Hope for a Happy New Year
On July 25th, 2019, everything stopped. It was like my world froze into place, and here we are now, and it feels in many ways like I am still frozen in time.
I spend 6 months of my life in hell. The worst pain of my life, wondering if I'd survive day to day and grasping for pieces of "normal" life. But at the end of those six months, things felt like maybe normal was possible.
I had precisely 3 months of normal. I went back to work. I went to shows, I was working out, and getting on with life post-diagnosis. Then came a pandemic, and everything came to a screeching halt... Again.
Dragging on and on
As someone with a terminal illness and a ravaged body, I had to take it seriously. And I was and am still terrified. So we stayed in for months. I went back to work, masked up, and reeking of hand sanitizer all day. No movies, no shows, no travel, nothing.
And it dragged on and on.
Wanting to live again
I followed the advice and got all the shots. But the pause in life continued to drag as disaster after disaster unfolded around the world. For 2 years, I've watched the world around me crumble, and all I want to scream is that I want to live again!

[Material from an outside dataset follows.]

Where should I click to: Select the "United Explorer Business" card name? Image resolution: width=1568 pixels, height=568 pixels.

I bought a house and couldn't celebrate. I turned 30 and couldn't celebrate. I watched my cancer disappear, and I couldn’t celebrate. I've yet to experience life since July 25th, 2019, and I'm going mad. The plastic bubble has been closing in, and all I can do is thrash and kick for space.

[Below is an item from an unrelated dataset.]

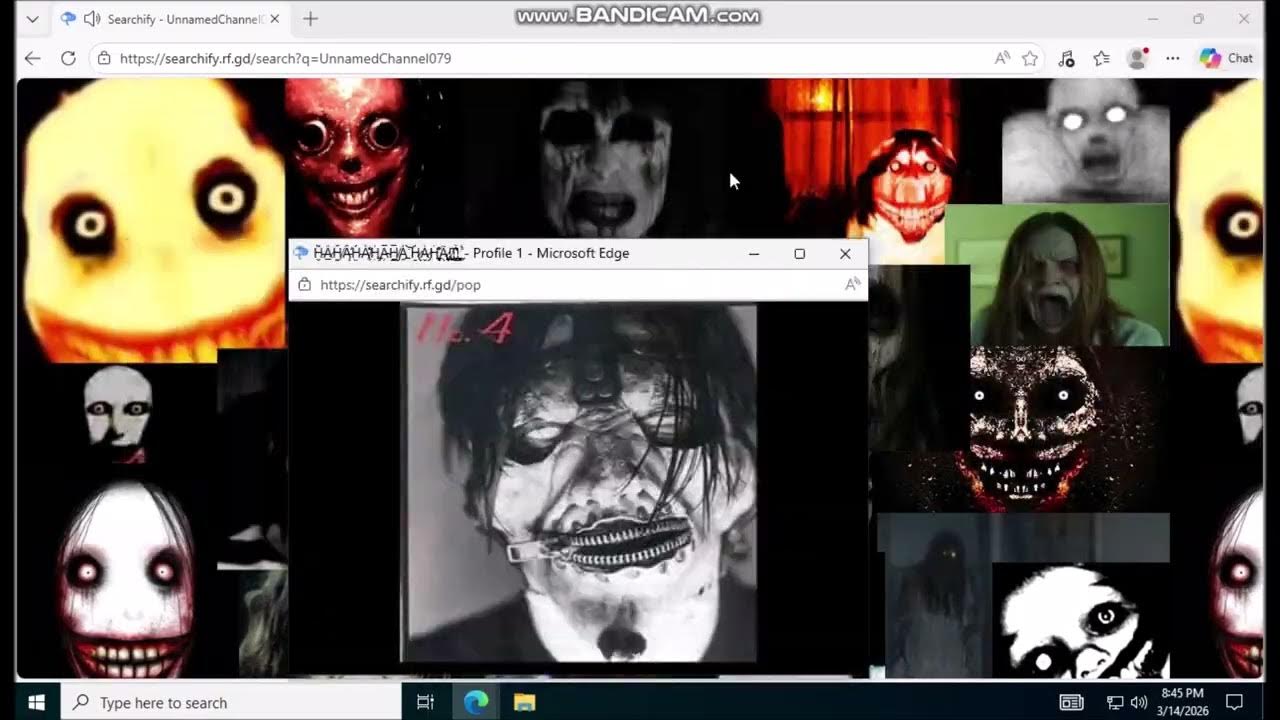
Task: Add this page to favorites star
Action: tap(1030, 58)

Working with what we've got
It would be so easy to look at a brand new year laid out before me and think, "Next year is going to be better." But the cynic in me gazes around and wonders how. I also have to believe that things will get better, and at the very least, I have to make it better for me.
If cancer teaches us anything, it is that we are not guaranteed our next 24 hours. Every single day we are on this side of the dirt, it is bonus time, and we have to work with what we've got.

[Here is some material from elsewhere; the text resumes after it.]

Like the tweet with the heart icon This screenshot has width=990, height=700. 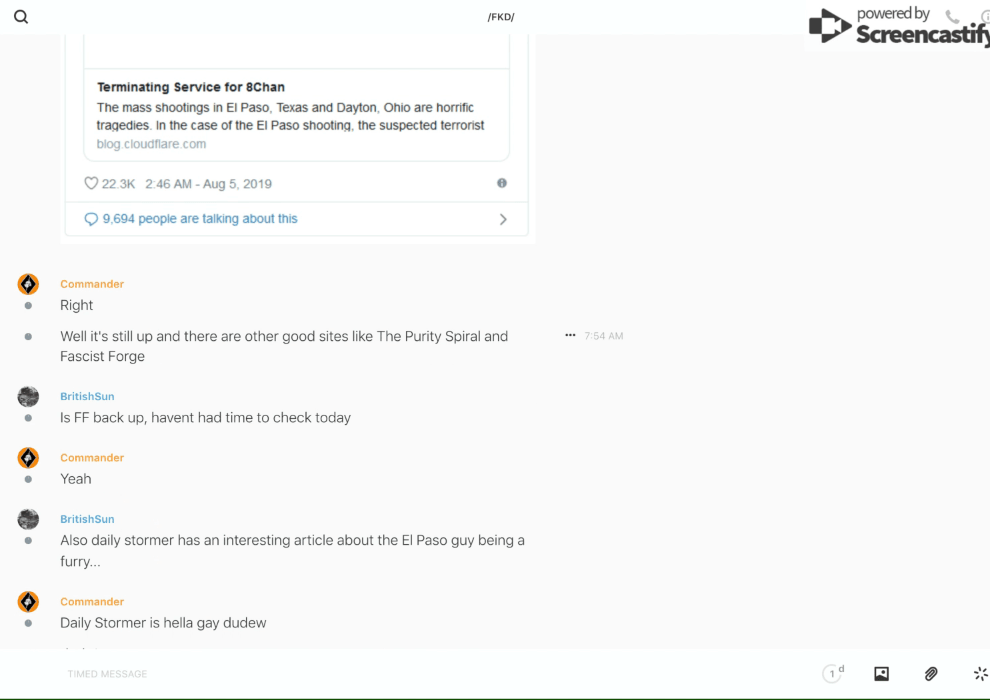91,184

Next year IS going to be better
Although I've felt so stuck, I am hopeful that I will continue to keep reclaiming the things that bring me joy.
I will keep celebrating the small victories, I will find the silver linings, and I will make the most of the extra time I've been given. Our celebrations may look a little different these days, and it can be hard to see the other side sometimes. But I know cancer patients are resilient, and I know I'm a tough cookie.
If you have been feeling stuck like me, I hope you look to the new year as an opportunity to keep pushing forward and keep finding the things that make you feel unstuck.